The SRA wants solicitors to pay more for regulation.
The regulator has opened a consultation on its draft business plan and budget for 2026/27. It wants £111.5 million in overall funding. That is £25 million more than last year, a 29% rise. For individual solicitors, the SRA share of the practising certificate fee would go from £190 to £240.
That fee is the annual charge solicitors pay to stay on the roll and keep practising. Firms also pay for regulation in less visible ways: compliance staff, insurance, reporting, file reviews, supervision visits and hours spent proving what most decent firms are already trying to do. A £50 rise will not break the profession but it will still irritate a lot of people and especially in a market already asking whether the regulator has been sharp enough when firms get into trouble.
The SRA presents the increase as a reset. It says the extra money is needed for people, systems, transformation work and restoring confidence. See for example our article on the SRA’s plans to expand it’s Operative Leadership Team here. The regulator has faced heavy criticism after firm collapses and client money failures and asking solicitors to fund reform after those failures was never going to be an easy sell. It has the feel of being charged for repairs to a building someone else drove into!
The compensation fund is contributing to the pressure. The SRA says the sudden closure of PM Law in February 2026 has caused a sharp rise in claims, with applications above £20 million by April. The fund pays clients who lose money through dishonesty or failure by regulated firms. It is vital to public trust, but it is paid for by the profession. Good firms and solicitors end up carrying the cost of the worst failures.
The proposal has also brought the client account in to question.
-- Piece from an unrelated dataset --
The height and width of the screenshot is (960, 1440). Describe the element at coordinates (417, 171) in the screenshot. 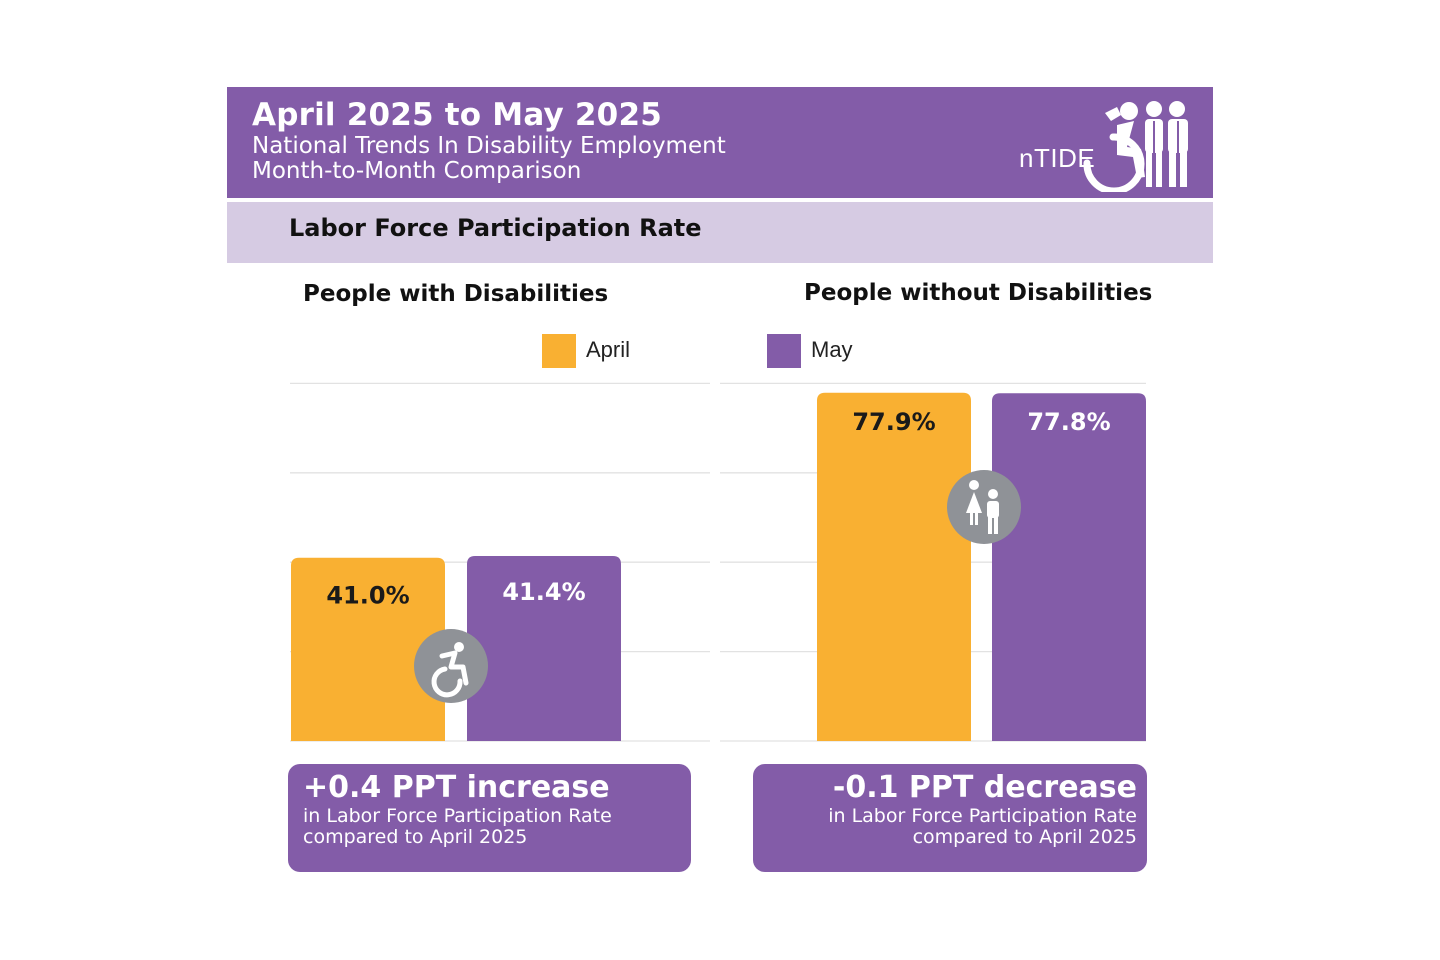

I see `subtitle-line-2: Month-to-Month Comparison` at that location.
Law firms have long held client money because transactions often need it but it can also create serious risk when controls are weak. Recent collapses of firms with client monies on account have made the problem harder to ignore. If the SRA spends more without reducing the danger around client money, firms will ask whether they are buying reform or just a bigger version of the same system.
A regulator with poor data, old systems and stretched supervision will not protect the public well. The question is whether this money will produce faster, sharper regulation, or simply more process.
Solicitors may accept paying more for stronger regulation but they will be less forgiving if the bill goes up with little to show for it.